Widespread support from both state and central governments reinforces India’s leadership in the GCC space amid rising global competition.

Srushti Govilkar

August 1, 2025 / 3 min read

Unmatched talent and digital strength are India’s GCC trump cards—but Poland, the Philippines, and others emerge as alternatives with cost, policy and speed advantages.

India made the right moves at the turn of the millennium, leading its transformation from being the world’s ‘back office’ to a global hub for high-value business operations, attracting multinationals to set up their Global Capability Centres (GCCs). Today, it hosts over 1,700 GCCs out of an estimated 3,200 globally.

However, competition is rising. Countries such as Poland, the Philippines, Vietnam, and the UAE are positioning themselves as viable alternatives, offering competitive costs, business-friendly policies and quicker regulatory clearances.

Poland, for instance, is fast emerging as a destination for setting up GCCs, challenging the traditional view of Europe as merely a hub for complementary functions. With a vibrant technology backed start-up culture, the country has over 600 startups in HealthTech, FinTech, and Edtech. According to Nasscom, the skilled workforce is another significant draw, with Tier-1 educational institutions annually producing around 94,000 STEM graduates. Similarly, the Philippines is also banking on its large pool of English-speaking population and STEM graduates to attract large enterprises to set up capability centres. 

Backed by strong government support, Poland actively encourages foreign investment through tax breaks and a range of incentives for companies looking to establish GCCs or IT operations. It also offers about 14 Special Economic Zones (SEZs) since 1995. Being a European Union member, it adheres to stringent General Data Protection Regulation (GDPR), one of the world’s most stringent privacy laws which provides a conducive and assured business climate. The Philippines on the other hand, with its competitive cost structure attracts global companies looking to establish a presence in the Association of Southeast Asian Nations (ASEAN) market. With its first GCC established in 2010, and by 2025, the sector has experienced substantial growth, and is now hosting approximately 150 Global Capability Centers. 

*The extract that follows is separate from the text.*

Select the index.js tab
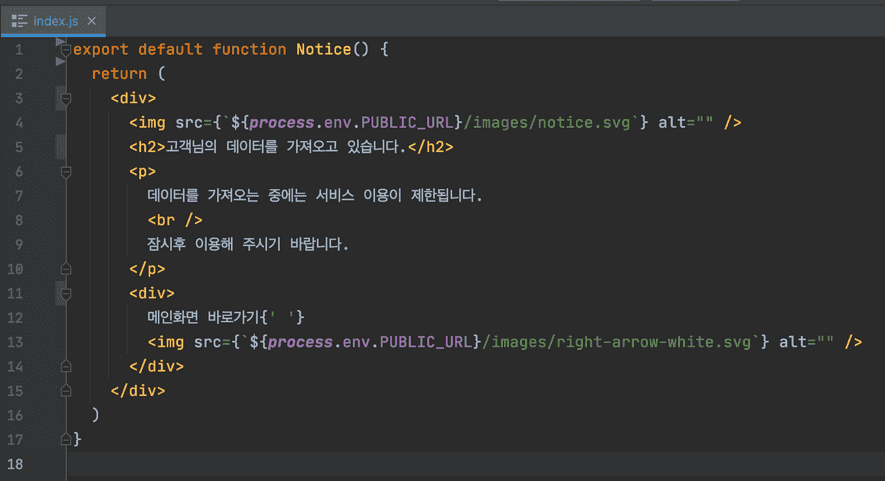Image resolution: width=885 pixels, height=481 pixels. pos(55,21)
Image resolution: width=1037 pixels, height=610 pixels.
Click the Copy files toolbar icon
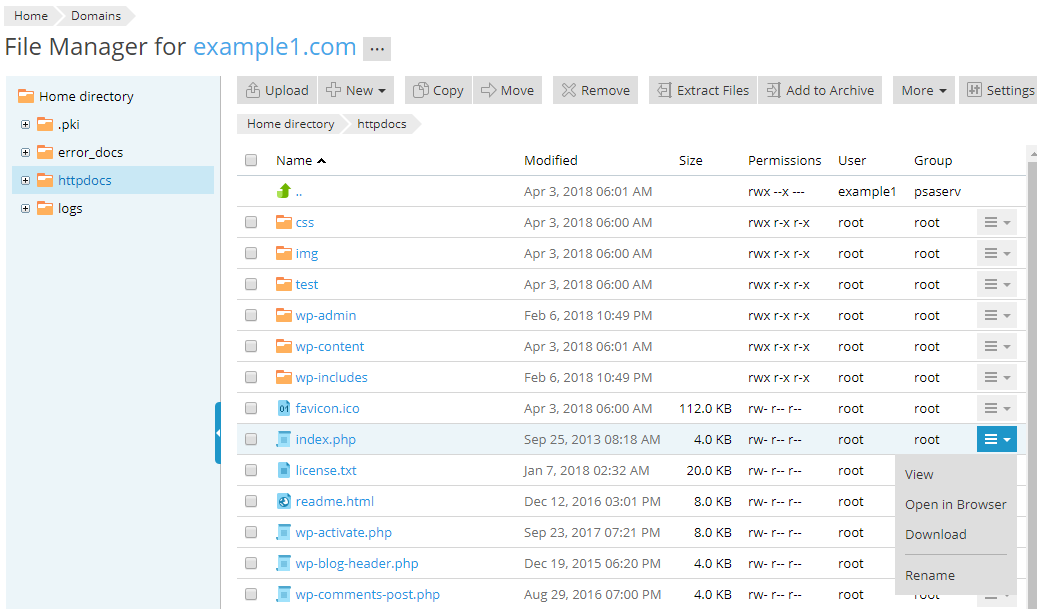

Countries such as Vietnam and the UAE are also on the radar for setting up GCCs, positioning themselves as emerging destinations. The UAE attracts companies with investor-friendly policies, faster regulatory clearances, and cost advantages. Meanwhile, Vietnam has become a game-changer by embedding advanced digital technologies in law, education, and FDIs, alongside its cost efficiency and growing talent pool.

Still, India remains ahead—driven by its unmatched talent pool, digital maturity, and the ability to scale complex, innovation-led operations. Both national and state-level policies offer a bouquet of support—from land subsidies and stamp duty waivers to regulatory easing and infrastructure assistance. These incentives are no longer limited to metro cities, but have also extended to tier-2 and tier-3 cities like Coimbatore, Indore and Ahmedabad, contributing to their emergence as GCC hubs. This widespread support further strengthens India’s position in the GCC space, despite growing competition from other countries.

India’s GCC story continues to grow stronger year after year. By 2030, the market size is expected to exceed US$100 billion, with around 2,500 GCCs operating across the country and employing over 4.5 million people. With an increasing number of global leadership roles based in India, GCCs are set to move further up the value chain—driven by innovation, product development and digital transformation.